State of The States: Education’s 2022 State of Affairs

Maureen Wentworth

By Maureen Wentworth, manager of strategic partnerships, Ed-Fi.

Last year flew by in the blink of an eye. We had some things to get excited about like unprecedented federal funding, tiptoeing back into offices, and limited in person convenings. We also faced some challenges and anxieties . . . like unprecedented federal funding, tiptoeing back into offices, and limited in person convenings.

With 2022 off to an eerily familiar start in some ways, we find ourselves better positioned to take on the challenges ahead. As a community, we’ve responded in big and small ways to the unprecedented need for data and technology to meet the needs of our students and educators.

We’ve identified three prevailing themes that state education agencies should keep in mind while mapping out priorities in this new year.

The urgency to modernize our data systems is again on display in 2022.

Over the course of the last year, about $190 billion in federal support was allocated through the Elementary and Secondary School Emergency Relief (ESSER) funds and to be spent within the next two to three years. The Data Quality Campaign reports that “over half of all states’ ESSER plans proposed using these funds to strengthen data systems or promote effective data use “and 29 state plans describe state efforts to create new education data systems or modernize existing ones.”

We have seen firsthand the commitment to systems modernization in the strength and growth of the Ed-Fi Community. The year 2021 saw new projects and pilots launching in eleven states, and seven statewide implementations leading the way to new use cases and expanded opportunities for connected data.

In 2022, states will continue to push the Ed-Fi data model to support efforts in early childhood education, graduation pathways, educator preparation, and expanded analytics capabilities. The SEA Modernization Starter Kit, will help jump start efforts for states looking to implement real time data collection while leveraging the Ed-Fi Data Model and open-source technology tools that support students across their states.

Understanding student attendance and student modality will continue to be a priority for states and districts.

With the Omicron surge taking hold as we start 2022, we are reminded that understanding where students are learning and if they are attending in that modality is vital. Last year, states collaborated to make decisions around the collection of student modality and attendance to support virtual and hybrid learning models. Six states put those efforts into production allowing for real time data to answer questions around school reopening.

When schools must switch to virtual learning, districts need high quality data to know the device and internet access of their students. In 2021 five states put into production the collection of digital equity data elements allowing for real time data to help districts understand the reality students are experiencing when trying to engage in learning remotely. It also allows for district and state leaders to direct supports and funding in ways that ensure equitable access to learning for all students.

The health and well being of our students and staff is more important than ever before.
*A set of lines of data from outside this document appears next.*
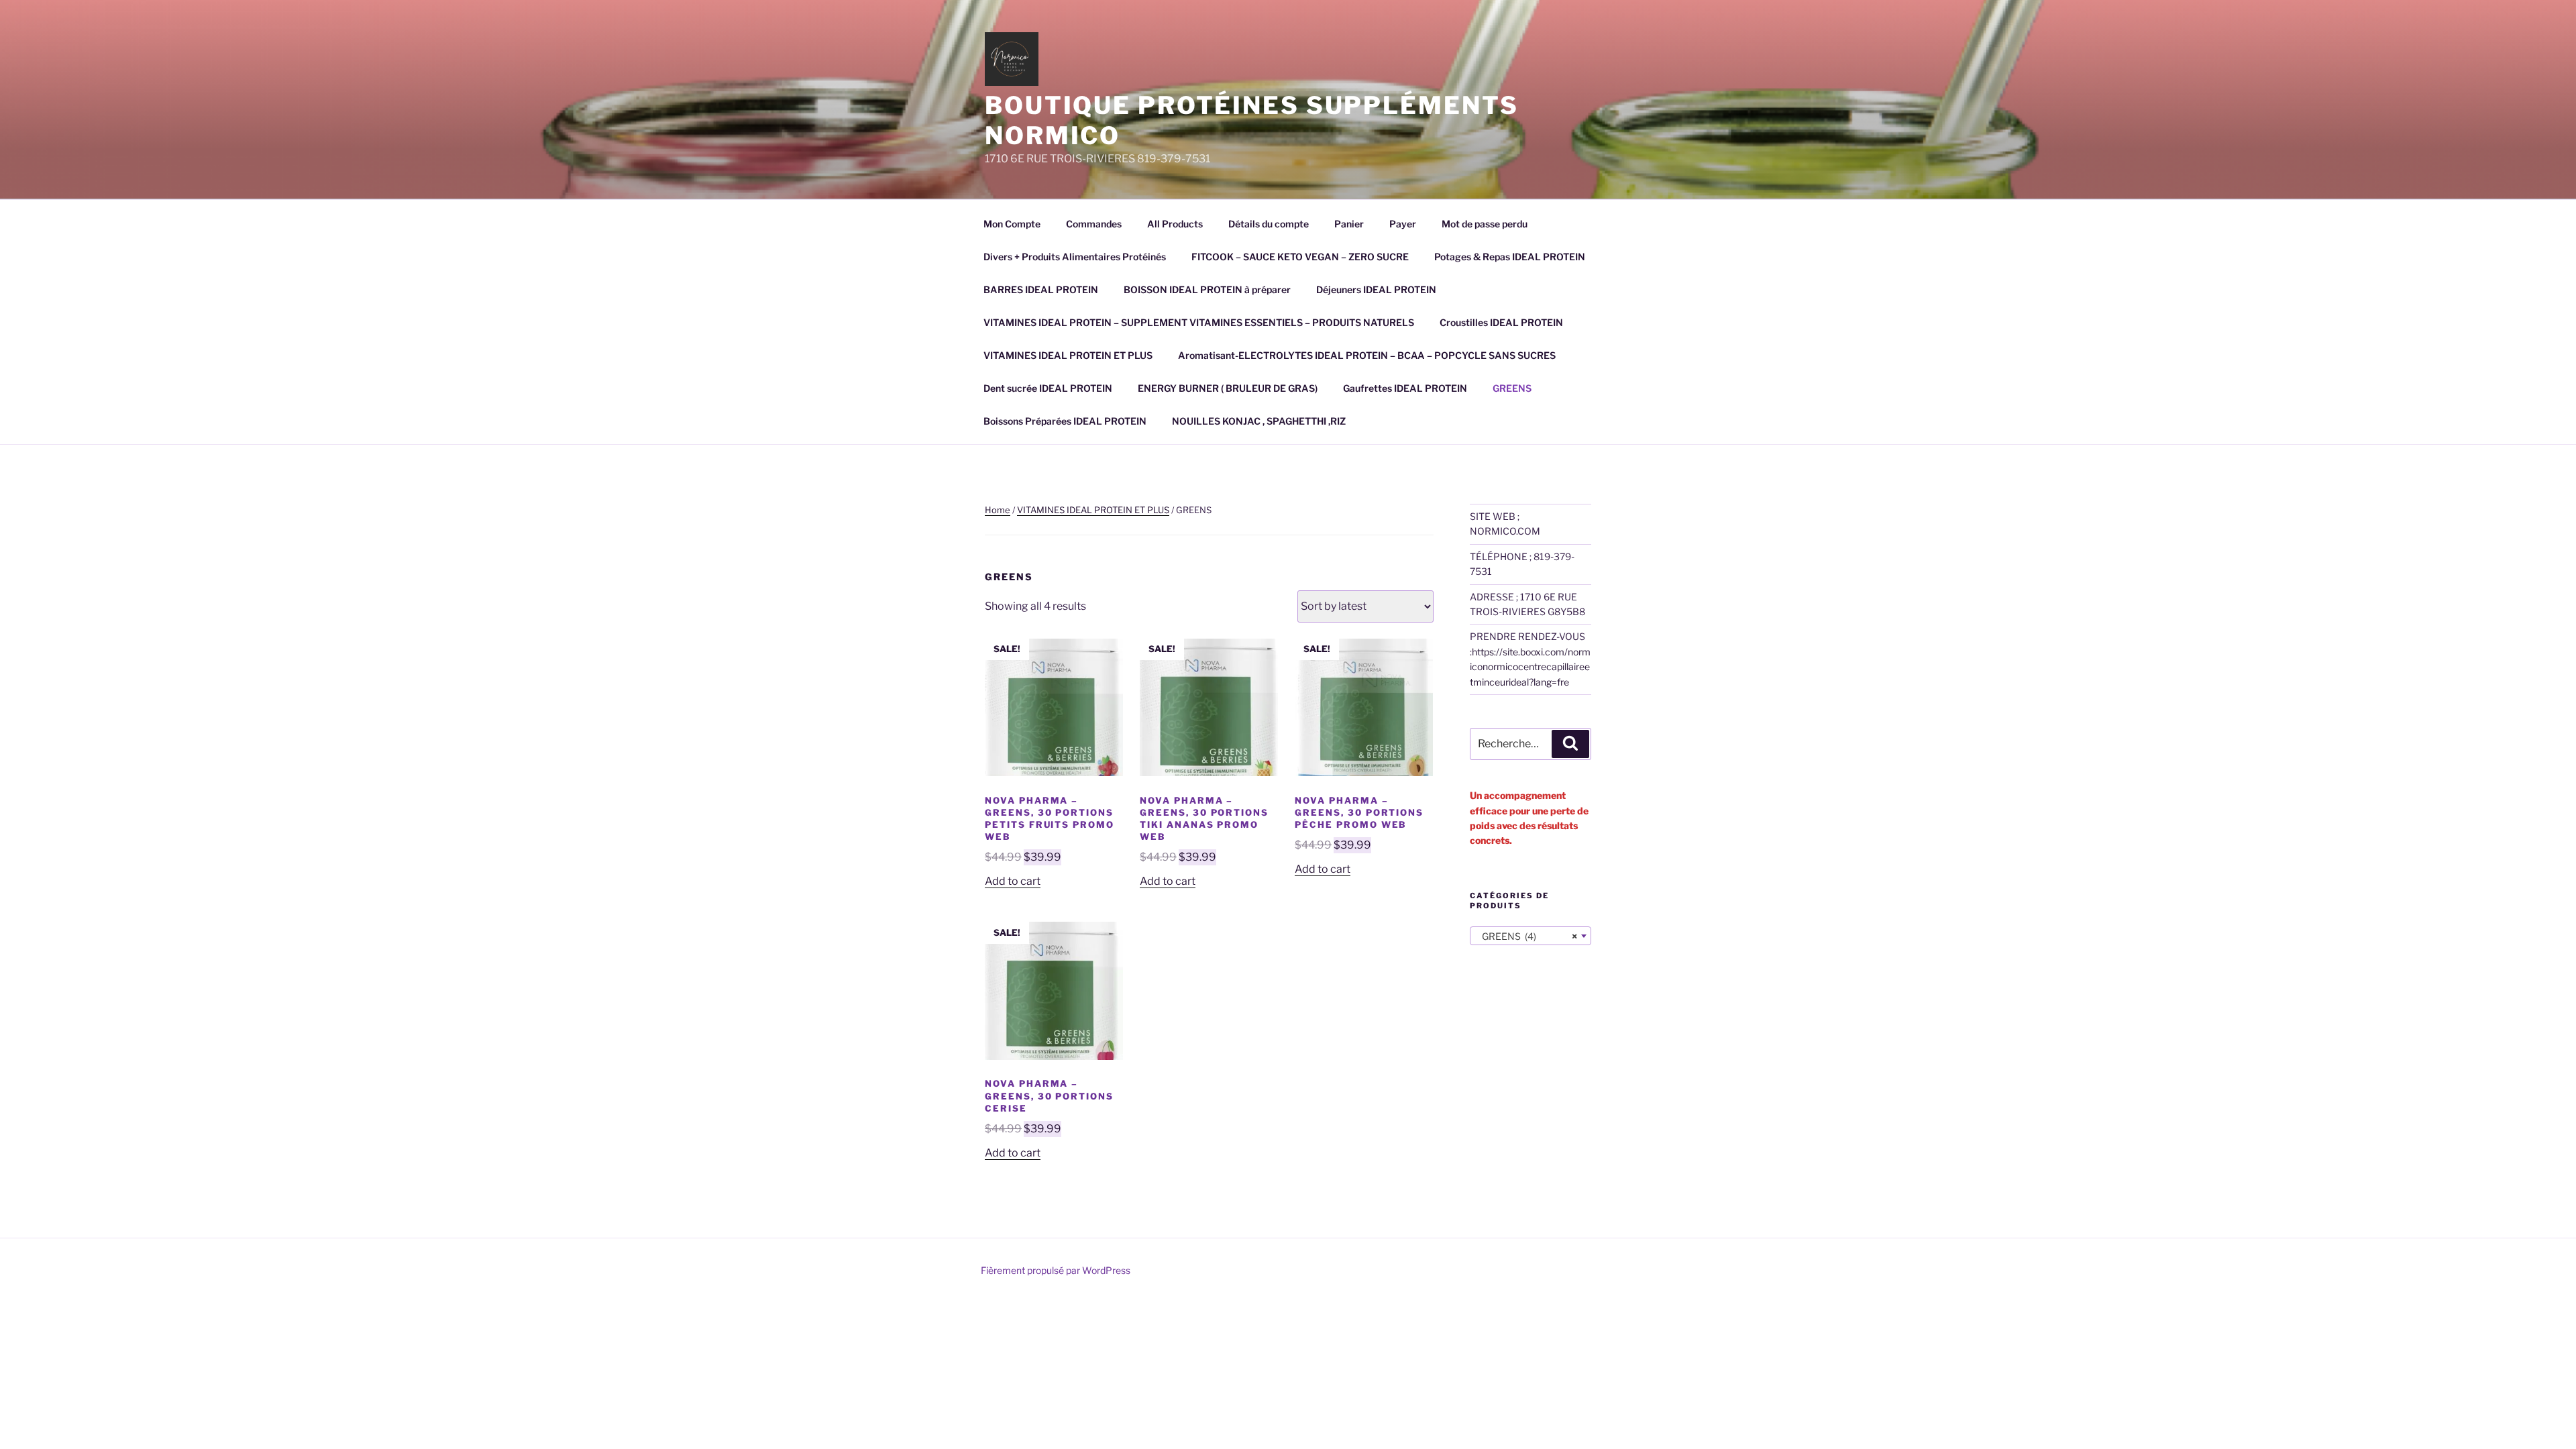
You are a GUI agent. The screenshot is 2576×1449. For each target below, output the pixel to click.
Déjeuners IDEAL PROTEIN (1376, 289)
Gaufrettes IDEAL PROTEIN (1405, 388)
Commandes (1094, 223)
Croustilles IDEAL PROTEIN (1501, 322)
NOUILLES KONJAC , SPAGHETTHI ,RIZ (1259, 421)
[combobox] (1530, 935)
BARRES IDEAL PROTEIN (1040, 289)
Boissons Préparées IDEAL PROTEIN (1064, 421)
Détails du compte (1268, 223)
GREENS (1512, 388)
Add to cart (1012, 881)
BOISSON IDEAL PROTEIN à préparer (1207, 289)
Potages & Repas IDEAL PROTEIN (1509, 256)
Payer (1402, 223)
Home (997, 509)
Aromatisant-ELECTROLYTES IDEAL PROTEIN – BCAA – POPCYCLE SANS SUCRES (1367, 355)
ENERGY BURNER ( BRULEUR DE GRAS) (1228, 388)
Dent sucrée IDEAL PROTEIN (1047, 388)
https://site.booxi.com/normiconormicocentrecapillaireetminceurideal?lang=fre (1530, 667)
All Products (1175, 223)
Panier (1349, 223)
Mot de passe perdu (1484, 223)
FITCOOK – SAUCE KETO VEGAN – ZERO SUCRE (1300, 256)
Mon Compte (1011, 223)
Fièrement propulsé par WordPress (1055, 1270)
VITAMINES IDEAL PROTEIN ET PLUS (1067, 355)
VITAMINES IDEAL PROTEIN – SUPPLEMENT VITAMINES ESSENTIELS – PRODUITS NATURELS (1198, 322)
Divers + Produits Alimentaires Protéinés (1074, 256)
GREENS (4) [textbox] (1526, 936)
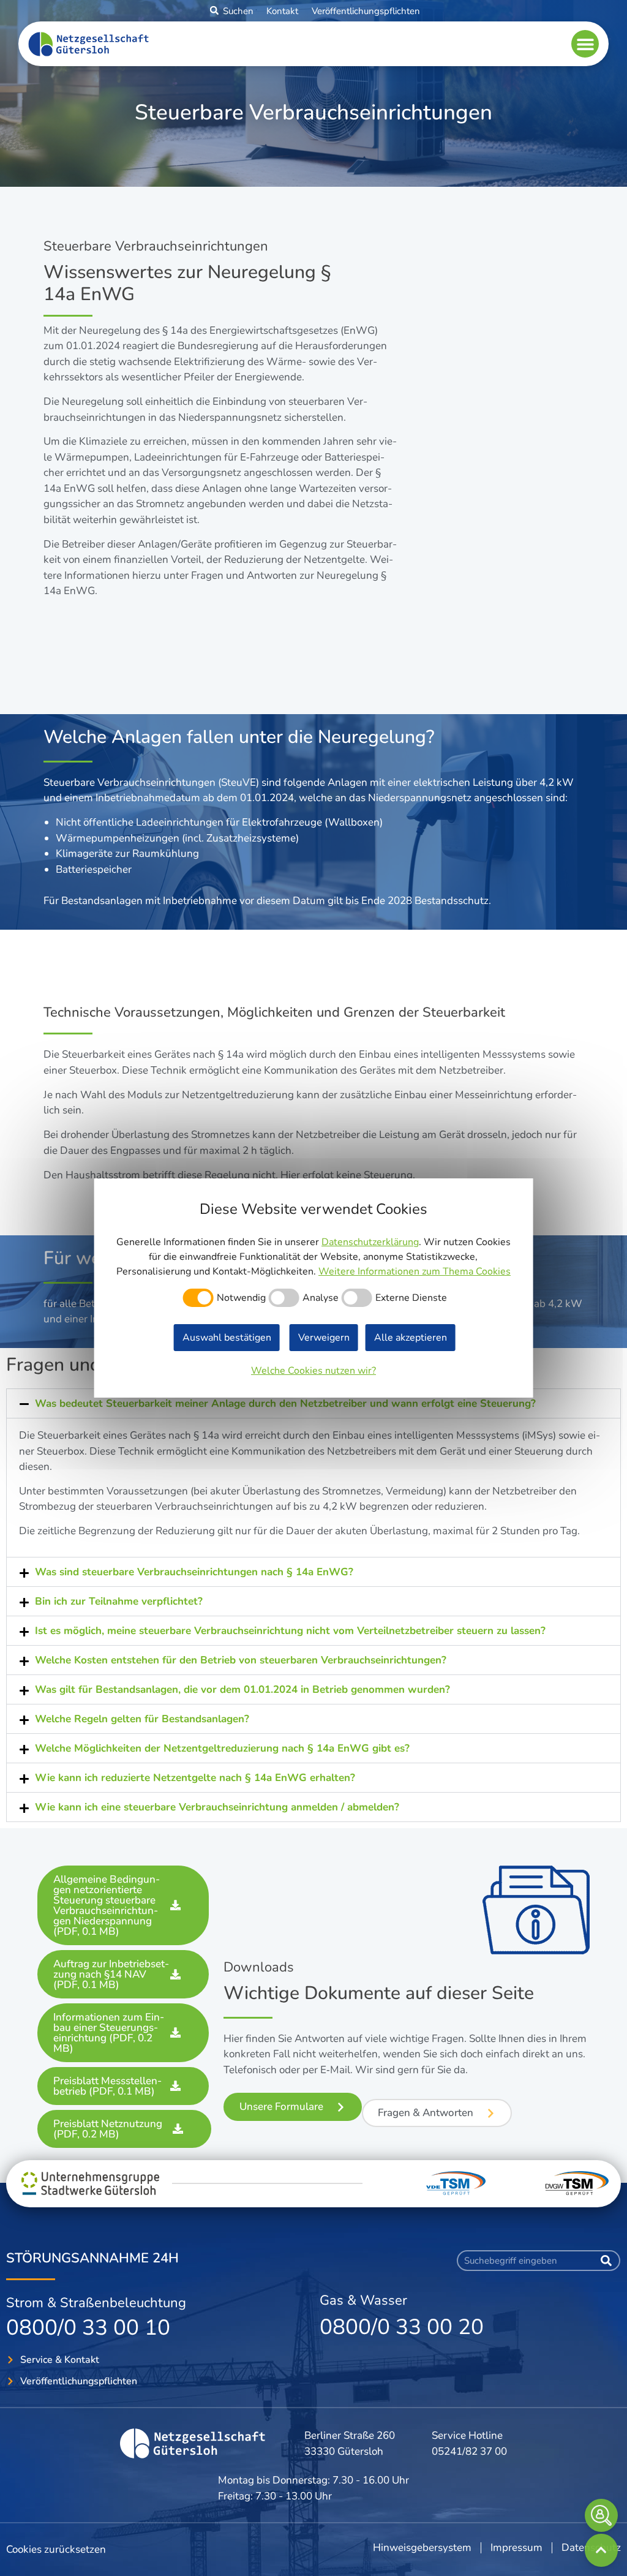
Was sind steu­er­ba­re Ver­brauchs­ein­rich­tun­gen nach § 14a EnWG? (194, 1572)
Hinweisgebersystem (422, 2548)
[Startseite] (194, 2443)
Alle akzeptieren (410, 1337)
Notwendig (241, 1298)
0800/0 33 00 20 (402, 2327)
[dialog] (313, 1288)
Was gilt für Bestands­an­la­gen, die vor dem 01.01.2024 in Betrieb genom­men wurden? (242, 1689)
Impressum (516, 2548)
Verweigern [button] (324, 1337)
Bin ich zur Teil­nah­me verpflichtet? (119, 1601)
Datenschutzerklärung (370, 1242)
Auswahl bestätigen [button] (226, 1337)
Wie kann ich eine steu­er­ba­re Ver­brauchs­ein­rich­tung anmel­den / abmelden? (217, 1807)
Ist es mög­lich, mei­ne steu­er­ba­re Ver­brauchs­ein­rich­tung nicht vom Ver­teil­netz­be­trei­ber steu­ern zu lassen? (290, 1631)
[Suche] (606, 2260)
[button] (214, 10)
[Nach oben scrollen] (601, 2550)
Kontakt (282, 11)
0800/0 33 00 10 (88, 2327)
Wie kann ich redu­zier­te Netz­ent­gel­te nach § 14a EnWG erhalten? (196, 1778)
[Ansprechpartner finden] (601, 2515)
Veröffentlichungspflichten (366, 11)
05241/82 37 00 (469, 2451)
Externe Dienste (411, 1298)
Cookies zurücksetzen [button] (56, 2549)
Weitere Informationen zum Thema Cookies (414, 1271)
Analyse (320, 1298)
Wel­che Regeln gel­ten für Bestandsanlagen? (142, 1719)
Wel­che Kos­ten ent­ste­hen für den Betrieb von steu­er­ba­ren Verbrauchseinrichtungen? (240, 1660)
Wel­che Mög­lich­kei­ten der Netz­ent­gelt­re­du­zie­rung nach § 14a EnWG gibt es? (222, 1748)
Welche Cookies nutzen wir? (313, 1370)
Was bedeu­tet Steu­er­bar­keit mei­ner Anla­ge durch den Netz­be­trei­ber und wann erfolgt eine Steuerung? (287, 1403)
While data itself cannot solve every issue, the way we leverage modern data systems and technology can expand capacity by lightening the load of data entry to help school as well as district staff direct resources in ways that maximize impact.

School district staff can spend inordinate amounts of time entering and verifying immunization records for student registration. The Wisconsin Department of Public Instruction heard this challenge and acted to develop a direct API integration that allows the secure pass through of immunization records from the public health system. Opting into this service allows districts to free up the time of their school nurses and registrars to support other vital student health efforts.

Maximizing impact requires that we understand high risk groups so that we can provide the appropriate services. We saw this play out early in the pandemic with the distribution of P-EBT cards where Arizona was quickly able to leverage their real time, high quality data collection to identify the eligible students and provide services without excess paper work or hoops to jump through.

Serving migrant students has often been a challenge for districts and states as data often resides in a separate and disconnected system. Wisconsin addressed this issue, by automating the integration process and collecting the data directly from MIS 2000. This allows district users to view current eligible migrant students in real time and provide they services need.

The pandemic exacerbated many challenges we have around mental health and wellbeing. While connected, real-time data cannot solve every challenge, the fact remains that we cannot effectively begin to formulate solutions without relying on connected, real-time data to drive innovation.